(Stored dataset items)

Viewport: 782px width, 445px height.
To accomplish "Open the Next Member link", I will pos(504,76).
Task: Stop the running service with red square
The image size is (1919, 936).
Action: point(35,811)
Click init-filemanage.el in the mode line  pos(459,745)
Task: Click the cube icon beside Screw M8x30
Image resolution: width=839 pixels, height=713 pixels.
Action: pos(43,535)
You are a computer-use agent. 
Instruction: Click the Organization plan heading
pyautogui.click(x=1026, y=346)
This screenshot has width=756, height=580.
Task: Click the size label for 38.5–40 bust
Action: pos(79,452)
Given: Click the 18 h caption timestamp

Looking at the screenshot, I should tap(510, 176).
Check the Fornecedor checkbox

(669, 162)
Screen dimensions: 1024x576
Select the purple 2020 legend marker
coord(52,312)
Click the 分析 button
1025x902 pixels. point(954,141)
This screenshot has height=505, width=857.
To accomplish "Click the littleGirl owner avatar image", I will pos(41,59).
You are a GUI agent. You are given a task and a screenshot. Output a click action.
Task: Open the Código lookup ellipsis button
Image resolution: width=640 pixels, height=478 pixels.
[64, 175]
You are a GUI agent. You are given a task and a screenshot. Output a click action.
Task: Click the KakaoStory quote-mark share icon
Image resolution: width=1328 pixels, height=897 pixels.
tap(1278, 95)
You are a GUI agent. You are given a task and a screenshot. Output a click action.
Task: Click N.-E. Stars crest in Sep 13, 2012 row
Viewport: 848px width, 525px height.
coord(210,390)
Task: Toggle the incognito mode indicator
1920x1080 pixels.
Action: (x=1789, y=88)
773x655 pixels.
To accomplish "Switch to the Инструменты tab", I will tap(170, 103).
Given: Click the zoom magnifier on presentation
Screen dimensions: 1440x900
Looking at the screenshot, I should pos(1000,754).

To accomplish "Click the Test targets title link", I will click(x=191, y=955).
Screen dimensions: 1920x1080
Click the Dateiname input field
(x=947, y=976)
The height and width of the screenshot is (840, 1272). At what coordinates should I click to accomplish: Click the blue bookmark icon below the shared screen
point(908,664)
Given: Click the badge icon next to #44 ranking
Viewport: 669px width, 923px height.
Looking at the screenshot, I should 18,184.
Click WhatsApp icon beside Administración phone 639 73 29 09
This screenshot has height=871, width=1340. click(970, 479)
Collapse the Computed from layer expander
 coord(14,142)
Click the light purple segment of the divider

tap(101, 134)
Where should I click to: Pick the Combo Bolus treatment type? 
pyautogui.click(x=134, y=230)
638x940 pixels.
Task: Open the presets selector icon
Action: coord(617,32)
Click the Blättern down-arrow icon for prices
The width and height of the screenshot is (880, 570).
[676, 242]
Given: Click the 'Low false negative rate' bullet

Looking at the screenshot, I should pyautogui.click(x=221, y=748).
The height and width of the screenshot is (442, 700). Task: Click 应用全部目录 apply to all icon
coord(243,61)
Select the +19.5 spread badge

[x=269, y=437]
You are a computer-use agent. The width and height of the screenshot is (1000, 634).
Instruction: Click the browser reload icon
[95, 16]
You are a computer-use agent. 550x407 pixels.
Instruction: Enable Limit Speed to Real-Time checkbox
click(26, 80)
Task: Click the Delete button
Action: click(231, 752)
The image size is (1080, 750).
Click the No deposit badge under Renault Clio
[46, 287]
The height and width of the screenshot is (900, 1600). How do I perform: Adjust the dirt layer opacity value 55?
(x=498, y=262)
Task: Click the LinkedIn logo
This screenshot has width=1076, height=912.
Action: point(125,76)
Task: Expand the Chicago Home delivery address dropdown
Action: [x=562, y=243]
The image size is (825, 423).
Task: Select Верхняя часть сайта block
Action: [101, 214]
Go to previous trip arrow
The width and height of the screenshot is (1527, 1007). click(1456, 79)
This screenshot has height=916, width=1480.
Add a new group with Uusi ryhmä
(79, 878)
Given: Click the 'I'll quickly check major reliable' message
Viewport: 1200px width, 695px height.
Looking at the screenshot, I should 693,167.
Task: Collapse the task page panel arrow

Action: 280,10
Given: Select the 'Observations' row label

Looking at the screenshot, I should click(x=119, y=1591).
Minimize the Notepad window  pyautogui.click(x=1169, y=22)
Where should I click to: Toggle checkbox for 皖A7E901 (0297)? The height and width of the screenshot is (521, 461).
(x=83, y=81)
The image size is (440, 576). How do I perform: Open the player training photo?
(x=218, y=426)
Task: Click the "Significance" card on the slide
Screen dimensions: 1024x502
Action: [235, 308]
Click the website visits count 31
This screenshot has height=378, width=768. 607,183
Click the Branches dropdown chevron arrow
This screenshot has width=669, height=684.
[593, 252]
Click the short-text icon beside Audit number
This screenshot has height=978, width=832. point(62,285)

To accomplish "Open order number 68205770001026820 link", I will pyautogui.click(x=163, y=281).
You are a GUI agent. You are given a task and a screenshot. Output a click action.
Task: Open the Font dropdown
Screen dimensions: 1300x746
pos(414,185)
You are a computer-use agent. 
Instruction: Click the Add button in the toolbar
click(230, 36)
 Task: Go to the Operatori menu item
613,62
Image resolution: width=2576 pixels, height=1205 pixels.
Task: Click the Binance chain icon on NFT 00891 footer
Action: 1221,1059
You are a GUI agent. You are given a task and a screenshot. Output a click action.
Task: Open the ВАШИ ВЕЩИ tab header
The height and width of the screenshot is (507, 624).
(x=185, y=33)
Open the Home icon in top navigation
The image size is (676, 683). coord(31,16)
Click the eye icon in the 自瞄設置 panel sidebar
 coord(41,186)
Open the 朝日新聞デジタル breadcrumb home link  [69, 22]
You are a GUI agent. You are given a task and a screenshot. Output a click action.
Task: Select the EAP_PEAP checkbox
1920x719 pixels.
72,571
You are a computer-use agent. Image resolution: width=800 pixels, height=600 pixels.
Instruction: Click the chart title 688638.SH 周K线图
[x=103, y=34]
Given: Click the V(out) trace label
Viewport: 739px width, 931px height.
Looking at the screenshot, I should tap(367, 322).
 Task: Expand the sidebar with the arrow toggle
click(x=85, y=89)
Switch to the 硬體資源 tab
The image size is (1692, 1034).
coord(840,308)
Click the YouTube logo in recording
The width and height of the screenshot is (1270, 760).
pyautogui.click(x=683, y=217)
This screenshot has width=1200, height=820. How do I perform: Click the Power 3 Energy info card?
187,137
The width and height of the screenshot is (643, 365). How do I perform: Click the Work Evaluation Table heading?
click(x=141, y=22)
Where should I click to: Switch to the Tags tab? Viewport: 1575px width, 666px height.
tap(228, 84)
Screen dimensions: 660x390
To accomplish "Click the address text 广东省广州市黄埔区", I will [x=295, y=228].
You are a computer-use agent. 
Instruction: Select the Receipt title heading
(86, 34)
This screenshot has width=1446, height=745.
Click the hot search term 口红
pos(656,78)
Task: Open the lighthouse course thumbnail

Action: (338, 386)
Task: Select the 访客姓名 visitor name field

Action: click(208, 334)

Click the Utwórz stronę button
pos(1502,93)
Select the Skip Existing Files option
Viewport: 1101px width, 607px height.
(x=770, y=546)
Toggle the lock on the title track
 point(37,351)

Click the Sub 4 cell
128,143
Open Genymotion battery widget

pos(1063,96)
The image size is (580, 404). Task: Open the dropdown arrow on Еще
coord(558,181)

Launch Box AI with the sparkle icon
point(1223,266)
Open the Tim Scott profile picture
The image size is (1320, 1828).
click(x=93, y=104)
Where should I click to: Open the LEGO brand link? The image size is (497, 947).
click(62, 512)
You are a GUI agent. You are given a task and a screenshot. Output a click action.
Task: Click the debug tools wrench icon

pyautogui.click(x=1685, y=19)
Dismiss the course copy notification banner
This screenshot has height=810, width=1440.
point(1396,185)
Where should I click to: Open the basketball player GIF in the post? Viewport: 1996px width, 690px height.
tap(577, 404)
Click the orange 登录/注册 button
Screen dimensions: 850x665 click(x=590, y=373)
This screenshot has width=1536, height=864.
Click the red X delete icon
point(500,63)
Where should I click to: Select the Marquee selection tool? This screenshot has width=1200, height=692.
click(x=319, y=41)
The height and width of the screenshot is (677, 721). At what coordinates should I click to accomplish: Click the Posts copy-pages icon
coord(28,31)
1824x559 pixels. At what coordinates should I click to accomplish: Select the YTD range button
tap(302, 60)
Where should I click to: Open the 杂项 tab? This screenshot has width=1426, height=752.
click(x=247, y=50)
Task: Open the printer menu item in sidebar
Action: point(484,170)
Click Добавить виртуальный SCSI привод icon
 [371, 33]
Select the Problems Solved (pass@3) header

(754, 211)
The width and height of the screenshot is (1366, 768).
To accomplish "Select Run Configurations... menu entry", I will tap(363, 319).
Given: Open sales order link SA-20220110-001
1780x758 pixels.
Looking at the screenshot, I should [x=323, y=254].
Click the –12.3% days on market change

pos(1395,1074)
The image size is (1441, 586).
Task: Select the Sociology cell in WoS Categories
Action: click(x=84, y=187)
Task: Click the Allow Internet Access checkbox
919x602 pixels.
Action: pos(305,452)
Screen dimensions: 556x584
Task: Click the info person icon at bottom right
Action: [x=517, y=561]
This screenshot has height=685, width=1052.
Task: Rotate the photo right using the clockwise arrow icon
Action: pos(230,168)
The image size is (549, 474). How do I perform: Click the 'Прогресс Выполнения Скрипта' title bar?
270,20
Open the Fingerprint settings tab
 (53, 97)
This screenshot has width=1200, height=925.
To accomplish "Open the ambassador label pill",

## Your assignment
How many of the lines in the records above include the word "mode"? State that number alone.

## Written answer
2